Below is a landscape style image show the deep perspective of getting close to the foreground. Especially stopped down just a bit you can get nice focus from front to back easily. I’ve actually never been a huge fan of ultra wide angles for landscape. They have their place, but I gravitate towards tighter and closer views when I’m in nature. Being weather sealed, light weight, and having a filter thread makes this lens idea for nature. I did not get to try any astrophotography with this lens, but flare and aberrations were well controlled. Anything minor that came up in extreme situations could easily be worked with and adjusted in lightroom. Details however never failed to impress. Rendering of fine details was great but never harsh.
I set this lens up with my panoramic gear from RRS, and it was a joy to use. You can do a 360 degree panorama in 8 shots going around at 8mm. That provides adequate overlap with the camera in vertical orientation.
Since the lens took filters, I decided to give it a shot with an infrared filter. This filter blocks visible light at the expense of long exposure in order to capture only the infrared spectrum. I have also swapped the blue and red channel in photoshop. This gives the modern “blue sky false color” infrared look. No hot spots. The lens does great with infrared. The image was made at ISO 400 for 8 seconds. That is pretty quick for an infrared filter. On full frame cameras I was usually at F/11 or F/16 to compensate for IR backfocus and ISO 100. That would send my exposures into the minute territory usually. The greater depth of field in M43 totally helps in IR photography. Then again, you could always easily modify you camera to shoot IR only and then exposures become normal length. And with a mirrorless camera viewing and focusing is accurate! If you do an IR conversion I recommend Lifepixel. I’ve used them in the past to convert cameras and loved the work.
Here is one more infrared in black and white this time. ISO 400 again with 15 seconds of exposure.
All in all…I am really tied for my favorite wide angle. That is hard to believe since there has never been a wide angle lens I truly loved before. The heft and build of the Olympus 7-14mm Pro is nice. I especially love the manual focus clutch and the Lens Function button. I missed those two features. I use them often when I have them. However, the lighter weight and front threading really won me over. Especially the filter thread. This was more in line with the way I use a wide angle. The 2mm zoom difference and the variable aperture really made no difference to me on this kind of lens. With a lens this wide I am almost always after a deep depth of field anyways. The difference between 7 and 8mm is also negligible in my uses.
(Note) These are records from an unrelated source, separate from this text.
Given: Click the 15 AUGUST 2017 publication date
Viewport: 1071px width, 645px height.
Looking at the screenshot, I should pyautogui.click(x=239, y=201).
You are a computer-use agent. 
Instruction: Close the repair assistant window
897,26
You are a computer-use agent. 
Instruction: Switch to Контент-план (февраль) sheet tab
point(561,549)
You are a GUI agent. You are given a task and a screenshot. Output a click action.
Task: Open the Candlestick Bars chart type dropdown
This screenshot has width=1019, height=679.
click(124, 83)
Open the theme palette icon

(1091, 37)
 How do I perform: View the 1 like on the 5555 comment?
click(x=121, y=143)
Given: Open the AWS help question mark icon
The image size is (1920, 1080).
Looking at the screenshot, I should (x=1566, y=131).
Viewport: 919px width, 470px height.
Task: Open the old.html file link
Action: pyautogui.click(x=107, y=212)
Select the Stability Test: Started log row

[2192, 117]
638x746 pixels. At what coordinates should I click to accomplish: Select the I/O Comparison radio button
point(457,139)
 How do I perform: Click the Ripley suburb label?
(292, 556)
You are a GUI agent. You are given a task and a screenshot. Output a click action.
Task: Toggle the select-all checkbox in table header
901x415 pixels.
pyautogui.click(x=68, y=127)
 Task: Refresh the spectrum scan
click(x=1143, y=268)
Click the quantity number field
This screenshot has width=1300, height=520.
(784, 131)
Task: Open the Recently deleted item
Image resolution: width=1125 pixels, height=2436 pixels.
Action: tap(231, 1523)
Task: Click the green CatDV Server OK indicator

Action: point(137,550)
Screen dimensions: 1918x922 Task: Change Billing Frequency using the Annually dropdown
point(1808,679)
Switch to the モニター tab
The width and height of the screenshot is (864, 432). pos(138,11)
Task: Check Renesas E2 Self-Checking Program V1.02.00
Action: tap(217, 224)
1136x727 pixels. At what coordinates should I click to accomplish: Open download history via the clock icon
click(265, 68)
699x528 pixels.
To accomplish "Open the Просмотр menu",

I loved the rendering of the Leica. Maybe i’m just a sucker. At the moment, the Leica 8-18 is my top choice for ultra wide angle lens. It pairs so well with the E-M1 and high-res. I only had this lens for several weeks…but it was my busy season and was back to back with clients. Using this lens next to medium format tech camera and lenses…I actually preferred this lens. It was a real joy to use and look forward to owning my own copy at some point.
It is lenses like these that make M4/3 system so desirable. This is winner for sure. I honestly found no faults that were not just honest nitpicking and relative against the 7-14. This is an excellent lens. In fact, I produced some of my favorite images of late with this lens. So as usually…Leica wins the heart. (they seem good at that…)
What do you shoot with such wide angle lenses? What has been your experience?